A systematic review of COVID-19 vaccine-related LP by Feschuk et al.3 revealed that 41.9% of these cases developed after the second dose in our case, whereas 27.9% and 23.3% cases developed at the first dose and both doses, respectively. A similar study by Zou et al.4 showed that COVID-19 vaccine-related LP occurred at a mean age of 55.9 years with slight predominance among women (1:1.29). In both studies, proximal limbs were the most affected (45.8%), and 30.7% cases showed extensive lesions, as in our case3,4. In three cohort studies including 152 cases of COVID-19 vaccine-related LP, oral LP (96%) was more common than cutaneous LP (4%)4. Other studies showed various mani-festations such as oral LP (34.6%), classical cutaneous LP (23.1%), lichenoid drug eruption-like (15.4%), and others, including lichen planopilaris, inverse LP, and nail LP⁵. There was no distinguishing histopathological feature of COVID-19 vaccine-related LP from classical LP, which shows typical basal liquefaction, lichenoid lymphocyte infiltration, and apoptotic keratinocytes^3-5.

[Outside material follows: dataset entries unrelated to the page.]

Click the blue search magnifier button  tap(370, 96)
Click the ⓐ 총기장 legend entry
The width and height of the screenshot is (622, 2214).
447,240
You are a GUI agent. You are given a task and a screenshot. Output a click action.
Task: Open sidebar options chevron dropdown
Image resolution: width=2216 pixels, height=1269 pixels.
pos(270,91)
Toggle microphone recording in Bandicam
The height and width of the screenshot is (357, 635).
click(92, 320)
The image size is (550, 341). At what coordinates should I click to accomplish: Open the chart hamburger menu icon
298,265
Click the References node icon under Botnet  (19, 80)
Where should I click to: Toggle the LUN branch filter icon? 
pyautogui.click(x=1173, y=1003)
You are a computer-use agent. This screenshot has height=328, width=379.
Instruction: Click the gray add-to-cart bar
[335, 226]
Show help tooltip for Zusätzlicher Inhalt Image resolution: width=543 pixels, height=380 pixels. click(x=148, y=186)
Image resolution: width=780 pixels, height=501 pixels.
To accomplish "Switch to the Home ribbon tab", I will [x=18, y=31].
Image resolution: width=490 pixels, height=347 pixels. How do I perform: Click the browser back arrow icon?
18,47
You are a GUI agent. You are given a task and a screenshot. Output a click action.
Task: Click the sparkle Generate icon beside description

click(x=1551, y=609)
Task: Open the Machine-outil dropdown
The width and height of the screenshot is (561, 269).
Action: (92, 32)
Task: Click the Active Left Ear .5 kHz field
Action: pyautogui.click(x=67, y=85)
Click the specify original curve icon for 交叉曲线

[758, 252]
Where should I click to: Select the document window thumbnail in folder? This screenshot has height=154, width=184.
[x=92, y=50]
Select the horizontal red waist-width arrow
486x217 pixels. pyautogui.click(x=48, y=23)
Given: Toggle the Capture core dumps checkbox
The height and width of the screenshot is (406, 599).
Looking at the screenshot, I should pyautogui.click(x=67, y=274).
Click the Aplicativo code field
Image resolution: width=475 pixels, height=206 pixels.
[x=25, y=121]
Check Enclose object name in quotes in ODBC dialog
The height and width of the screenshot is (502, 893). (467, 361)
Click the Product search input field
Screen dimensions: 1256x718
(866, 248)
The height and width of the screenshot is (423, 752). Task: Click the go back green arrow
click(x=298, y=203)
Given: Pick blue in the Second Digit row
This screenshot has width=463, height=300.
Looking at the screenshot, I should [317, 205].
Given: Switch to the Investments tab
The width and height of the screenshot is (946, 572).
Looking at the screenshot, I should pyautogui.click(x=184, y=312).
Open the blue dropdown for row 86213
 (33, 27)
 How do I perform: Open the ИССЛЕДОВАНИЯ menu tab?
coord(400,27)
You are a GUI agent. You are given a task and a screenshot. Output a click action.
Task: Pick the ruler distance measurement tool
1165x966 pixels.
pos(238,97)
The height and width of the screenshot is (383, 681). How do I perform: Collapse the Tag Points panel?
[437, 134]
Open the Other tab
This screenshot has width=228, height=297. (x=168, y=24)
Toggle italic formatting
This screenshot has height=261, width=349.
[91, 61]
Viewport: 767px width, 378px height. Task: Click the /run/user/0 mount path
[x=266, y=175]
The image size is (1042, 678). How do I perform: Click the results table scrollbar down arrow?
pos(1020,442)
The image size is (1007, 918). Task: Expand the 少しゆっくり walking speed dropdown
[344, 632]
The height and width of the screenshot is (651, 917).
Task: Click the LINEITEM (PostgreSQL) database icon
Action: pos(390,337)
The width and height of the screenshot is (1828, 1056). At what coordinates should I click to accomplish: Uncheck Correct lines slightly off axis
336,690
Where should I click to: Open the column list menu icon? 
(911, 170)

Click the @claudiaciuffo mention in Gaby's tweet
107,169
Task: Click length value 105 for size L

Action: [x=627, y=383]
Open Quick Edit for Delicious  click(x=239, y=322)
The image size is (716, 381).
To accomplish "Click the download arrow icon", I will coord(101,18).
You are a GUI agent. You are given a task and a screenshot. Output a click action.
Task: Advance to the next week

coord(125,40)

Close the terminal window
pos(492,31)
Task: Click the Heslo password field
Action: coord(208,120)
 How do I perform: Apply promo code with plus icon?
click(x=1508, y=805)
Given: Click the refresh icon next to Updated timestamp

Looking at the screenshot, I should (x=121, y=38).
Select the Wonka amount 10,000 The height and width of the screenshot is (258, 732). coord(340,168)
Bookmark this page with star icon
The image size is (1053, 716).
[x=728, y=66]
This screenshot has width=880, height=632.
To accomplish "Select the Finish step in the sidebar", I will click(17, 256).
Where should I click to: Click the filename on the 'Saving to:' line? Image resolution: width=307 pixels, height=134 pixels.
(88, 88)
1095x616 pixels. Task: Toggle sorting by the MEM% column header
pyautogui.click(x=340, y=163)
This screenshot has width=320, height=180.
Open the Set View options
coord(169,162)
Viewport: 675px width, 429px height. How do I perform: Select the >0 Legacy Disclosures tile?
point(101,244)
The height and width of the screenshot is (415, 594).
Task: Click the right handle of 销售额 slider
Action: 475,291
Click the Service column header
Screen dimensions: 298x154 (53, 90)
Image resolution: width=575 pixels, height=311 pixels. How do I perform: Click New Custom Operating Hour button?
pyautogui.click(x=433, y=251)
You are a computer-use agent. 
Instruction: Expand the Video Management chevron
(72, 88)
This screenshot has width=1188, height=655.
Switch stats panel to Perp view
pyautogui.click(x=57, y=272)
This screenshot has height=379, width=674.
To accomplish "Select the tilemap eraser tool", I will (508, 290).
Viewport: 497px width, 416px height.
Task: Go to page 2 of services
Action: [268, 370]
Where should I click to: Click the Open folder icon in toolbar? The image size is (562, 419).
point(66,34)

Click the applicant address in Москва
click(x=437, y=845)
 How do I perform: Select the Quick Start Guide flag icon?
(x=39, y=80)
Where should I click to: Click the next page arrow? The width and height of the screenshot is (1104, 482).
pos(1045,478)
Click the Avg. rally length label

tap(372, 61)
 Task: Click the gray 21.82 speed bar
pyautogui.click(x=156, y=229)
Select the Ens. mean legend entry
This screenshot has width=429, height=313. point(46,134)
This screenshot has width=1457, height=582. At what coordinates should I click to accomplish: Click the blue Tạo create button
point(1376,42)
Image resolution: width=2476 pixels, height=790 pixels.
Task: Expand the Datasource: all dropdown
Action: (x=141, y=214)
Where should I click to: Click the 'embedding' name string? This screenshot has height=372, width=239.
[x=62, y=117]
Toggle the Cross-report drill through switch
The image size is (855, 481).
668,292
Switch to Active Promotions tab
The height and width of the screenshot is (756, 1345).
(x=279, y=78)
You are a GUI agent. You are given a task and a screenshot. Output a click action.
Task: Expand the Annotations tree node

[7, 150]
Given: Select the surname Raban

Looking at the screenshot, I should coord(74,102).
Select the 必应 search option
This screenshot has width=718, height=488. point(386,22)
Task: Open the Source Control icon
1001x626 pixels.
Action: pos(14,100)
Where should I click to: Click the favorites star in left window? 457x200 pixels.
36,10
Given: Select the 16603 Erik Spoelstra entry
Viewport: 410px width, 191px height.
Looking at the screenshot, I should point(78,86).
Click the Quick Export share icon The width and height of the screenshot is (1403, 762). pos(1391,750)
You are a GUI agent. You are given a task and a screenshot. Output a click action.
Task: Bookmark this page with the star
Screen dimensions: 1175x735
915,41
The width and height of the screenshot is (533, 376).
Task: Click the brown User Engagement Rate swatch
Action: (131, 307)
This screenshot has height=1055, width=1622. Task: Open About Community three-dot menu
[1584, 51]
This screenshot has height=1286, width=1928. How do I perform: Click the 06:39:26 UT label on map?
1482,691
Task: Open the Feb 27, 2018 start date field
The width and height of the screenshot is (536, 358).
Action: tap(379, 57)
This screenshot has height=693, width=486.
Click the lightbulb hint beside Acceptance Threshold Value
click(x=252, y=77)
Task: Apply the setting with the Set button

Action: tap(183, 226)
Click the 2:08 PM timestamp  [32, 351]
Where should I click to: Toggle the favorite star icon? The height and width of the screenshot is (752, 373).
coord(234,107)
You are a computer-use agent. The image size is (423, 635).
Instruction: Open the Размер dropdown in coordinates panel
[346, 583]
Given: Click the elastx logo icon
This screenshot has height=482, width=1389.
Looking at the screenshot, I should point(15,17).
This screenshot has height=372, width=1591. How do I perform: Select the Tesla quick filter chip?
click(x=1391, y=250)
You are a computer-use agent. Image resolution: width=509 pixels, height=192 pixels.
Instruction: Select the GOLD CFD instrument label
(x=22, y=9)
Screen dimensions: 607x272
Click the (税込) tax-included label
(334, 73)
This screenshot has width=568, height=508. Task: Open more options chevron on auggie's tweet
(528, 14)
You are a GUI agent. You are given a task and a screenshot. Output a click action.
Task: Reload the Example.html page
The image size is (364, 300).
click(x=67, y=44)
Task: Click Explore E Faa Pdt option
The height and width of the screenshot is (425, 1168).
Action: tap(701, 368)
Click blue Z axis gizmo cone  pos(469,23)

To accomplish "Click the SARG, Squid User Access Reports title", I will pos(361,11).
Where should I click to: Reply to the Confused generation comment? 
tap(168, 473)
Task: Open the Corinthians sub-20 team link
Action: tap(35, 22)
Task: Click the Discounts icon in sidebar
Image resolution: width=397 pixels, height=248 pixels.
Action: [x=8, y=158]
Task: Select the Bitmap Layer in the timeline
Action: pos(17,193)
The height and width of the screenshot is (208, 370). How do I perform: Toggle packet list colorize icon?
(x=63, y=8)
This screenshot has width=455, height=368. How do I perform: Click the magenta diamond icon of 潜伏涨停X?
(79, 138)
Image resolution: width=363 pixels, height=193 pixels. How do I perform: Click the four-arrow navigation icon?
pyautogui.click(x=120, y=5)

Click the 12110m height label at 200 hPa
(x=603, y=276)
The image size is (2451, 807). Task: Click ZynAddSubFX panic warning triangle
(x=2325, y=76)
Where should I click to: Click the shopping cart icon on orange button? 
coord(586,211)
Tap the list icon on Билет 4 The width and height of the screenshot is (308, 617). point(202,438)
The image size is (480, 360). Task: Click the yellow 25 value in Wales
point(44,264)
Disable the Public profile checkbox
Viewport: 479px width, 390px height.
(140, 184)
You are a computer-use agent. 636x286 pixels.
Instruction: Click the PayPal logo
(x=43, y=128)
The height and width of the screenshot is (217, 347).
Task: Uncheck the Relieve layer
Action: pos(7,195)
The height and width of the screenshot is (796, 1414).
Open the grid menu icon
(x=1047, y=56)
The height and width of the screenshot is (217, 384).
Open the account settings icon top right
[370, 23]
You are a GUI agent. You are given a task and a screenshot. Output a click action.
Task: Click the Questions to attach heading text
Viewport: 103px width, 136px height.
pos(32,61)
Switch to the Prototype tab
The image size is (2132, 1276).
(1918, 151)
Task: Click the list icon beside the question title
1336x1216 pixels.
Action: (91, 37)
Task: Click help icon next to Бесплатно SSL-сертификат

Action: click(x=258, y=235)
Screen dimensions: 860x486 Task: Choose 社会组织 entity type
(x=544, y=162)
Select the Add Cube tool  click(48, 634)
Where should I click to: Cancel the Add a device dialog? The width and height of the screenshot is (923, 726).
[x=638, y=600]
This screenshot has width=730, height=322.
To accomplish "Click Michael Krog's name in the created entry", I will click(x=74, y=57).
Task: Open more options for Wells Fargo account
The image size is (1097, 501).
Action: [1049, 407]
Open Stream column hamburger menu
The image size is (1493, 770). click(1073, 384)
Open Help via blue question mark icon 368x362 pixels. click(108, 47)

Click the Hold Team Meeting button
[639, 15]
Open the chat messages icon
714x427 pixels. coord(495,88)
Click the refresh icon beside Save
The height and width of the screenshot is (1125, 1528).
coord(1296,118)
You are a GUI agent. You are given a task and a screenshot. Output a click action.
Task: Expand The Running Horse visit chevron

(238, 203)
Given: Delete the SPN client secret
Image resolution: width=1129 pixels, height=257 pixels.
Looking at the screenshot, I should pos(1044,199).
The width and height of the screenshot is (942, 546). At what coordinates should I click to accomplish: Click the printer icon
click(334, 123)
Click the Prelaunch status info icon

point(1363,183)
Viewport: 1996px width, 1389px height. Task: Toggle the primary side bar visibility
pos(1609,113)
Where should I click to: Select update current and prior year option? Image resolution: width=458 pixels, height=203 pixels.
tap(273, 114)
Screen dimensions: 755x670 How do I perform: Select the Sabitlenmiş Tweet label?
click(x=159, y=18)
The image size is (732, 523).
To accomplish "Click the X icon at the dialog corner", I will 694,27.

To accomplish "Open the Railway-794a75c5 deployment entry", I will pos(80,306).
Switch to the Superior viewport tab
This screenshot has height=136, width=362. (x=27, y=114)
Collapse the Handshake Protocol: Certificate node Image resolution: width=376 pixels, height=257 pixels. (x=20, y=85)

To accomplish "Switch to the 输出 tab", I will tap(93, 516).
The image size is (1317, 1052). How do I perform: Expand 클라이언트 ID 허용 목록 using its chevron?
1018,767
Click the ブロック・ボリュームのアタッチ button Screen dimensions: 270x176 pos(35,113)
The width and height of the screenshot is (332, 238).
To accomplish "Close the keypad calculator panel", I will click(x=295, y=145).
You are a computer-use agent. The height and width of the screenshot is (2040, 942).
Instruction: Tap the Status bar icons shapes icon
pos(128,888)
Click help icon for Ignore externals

The pathophysiology of COVID-19 vaccine-related LP has not been established. Immune dysregulation caused by COVID-19 spike protein antigen has been hypothesized to trigger an autoimmune reaction of CD8+ cytotoxic T-cells and B-cells against keratinocytes⁴. CD4+ T helper 1 cells contribute to basal keratinocyte apoptosis through cytokines, including interleukin-2, tumor necrosis factor-α, and interferon-γ, main- taining cytotoxic T cell⁴. Other hypotheses include type IV hypersensitivity reaction triggered by vaccine ingredients, molecular mimicry of COVID-19 antigens with human antigens on keratinocytes and cutaneous T-cell recruitment through angiotensin-converting enzyme receptor activation⁴,⁵.